Ph.D. student Zhiyuan Lu, Computer Science, to Present Dissertation Proposal on May 19

Ph.D. student Zhiyuan Lu Lu (Computer Sciencill present their Ph.D. Dissertation Proposal on Friday, May 19, 2023, from 10-11 a.m. via Zoom.

Join the Zoom meeting here.

Lu is advised by Jianhui Yue. His advisory committee comprises Soner Onder, Zhenlin Wang, and Qinghui Chen.

Proposal Title

“Optimizing Memory Management for Improved Efficiency in High-Performance Computing Systems”

Proposal Abstract

The emergence of new non-volatile memory (NVM) technology and deep neural network (DNN) inferences present challenges to off chip memory access. Ensuring crash consistency leads to additional memory operations and exposes memory update operations on the critical execution path. DNN inference execution on accelerators suffers from intensive off-chip memory access. This proposal seeks to address challenges to memory in these high-performance computing systems.

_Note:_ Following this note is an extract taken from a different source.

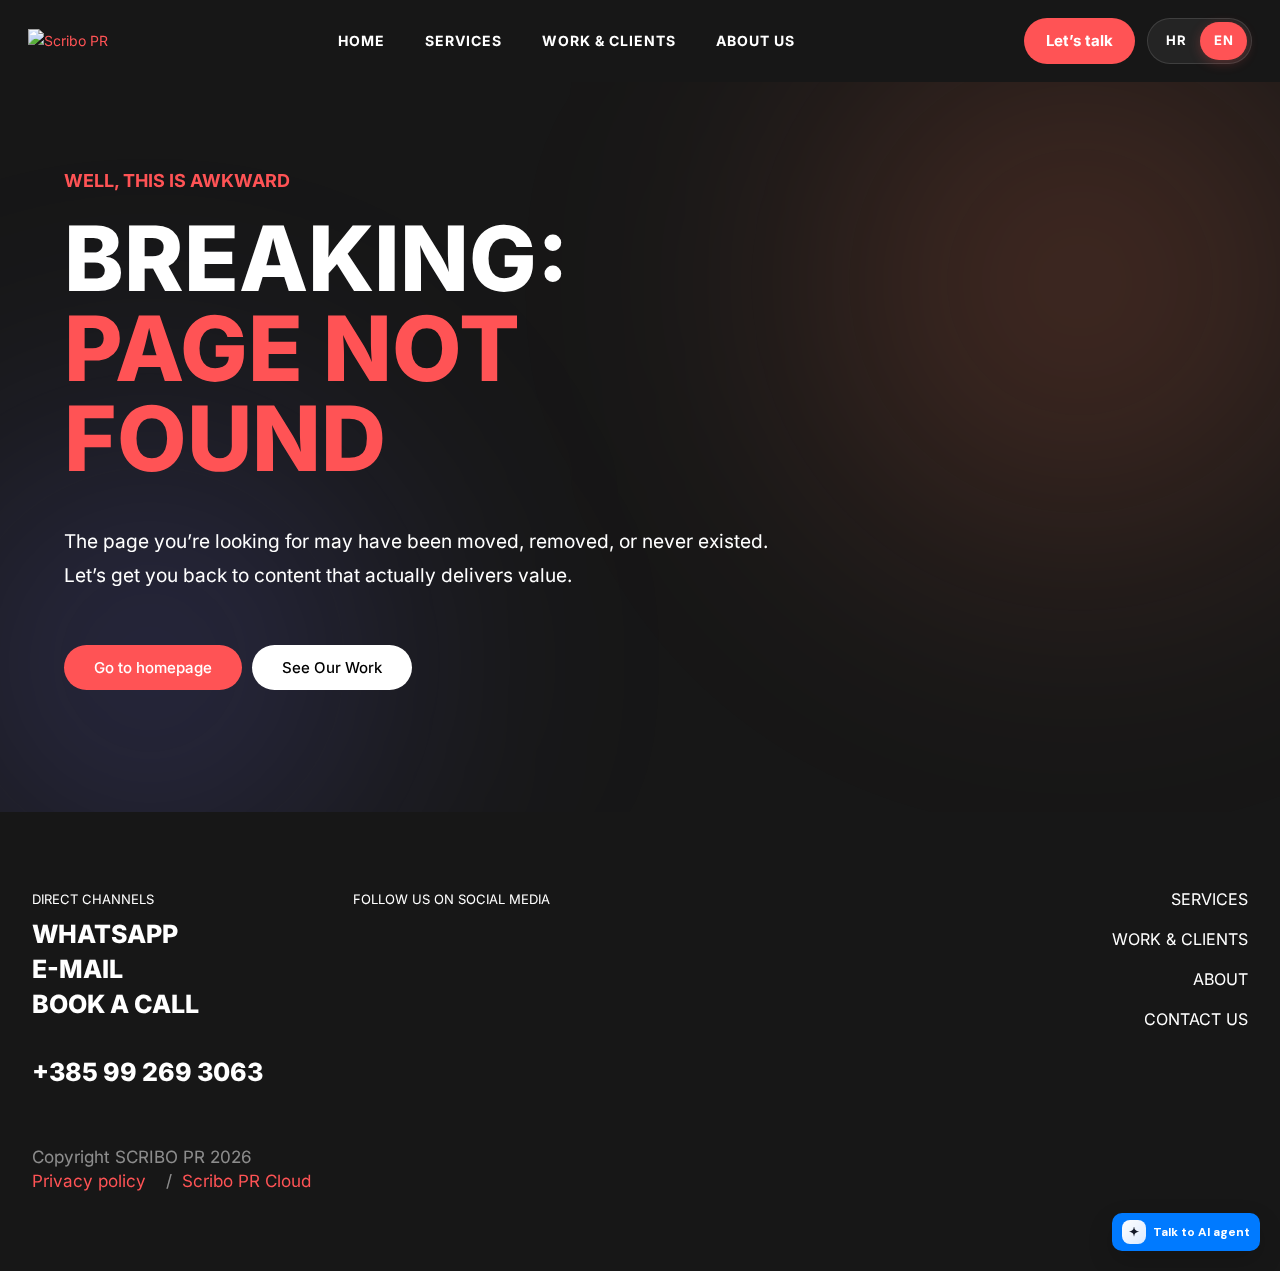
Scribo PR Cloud (246, 1181)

The logging operations, required by the crash consistency, lead to severe performance overhead due to additional memory access. To reduce the log request persistence time, we propose a load-aware log entry allocation (LALEA) scheme that allocates log requests to the address whose bank has the lightest workload. To address the intra-record ordering issue, we propose to buffer log metadata (BLOM) in a nonvolatile ADR buffer until its log can be removed. Moreover, the recently proposed LAD introduces unnecessary logging operations on multicore CPU. To reduce these unnecessary operations, we design two-stage transaction execution(TSTE) and virtual ADR buffers(VADR).

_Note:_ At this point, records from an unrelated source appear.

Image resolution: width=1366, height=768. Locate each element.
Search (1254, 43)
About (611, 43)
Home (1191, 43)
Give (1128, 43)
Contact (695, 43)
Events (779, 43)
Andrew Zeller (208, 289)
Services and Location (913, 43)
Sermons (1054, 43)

To address the issue of low response time and high computational intensity of DNN inferences, these computations are often executed on hardware accelerators in data centers. However, data loading from off-chip memory takes longer than computing, thereby reducing performance. This proposal aims to tackle this issue by reducing memory access latency. Specifically, the proposal seeks to improve the parallelism of access and decrease the number of off-chip memory accesses to reduce the loading time and improve overall system performance.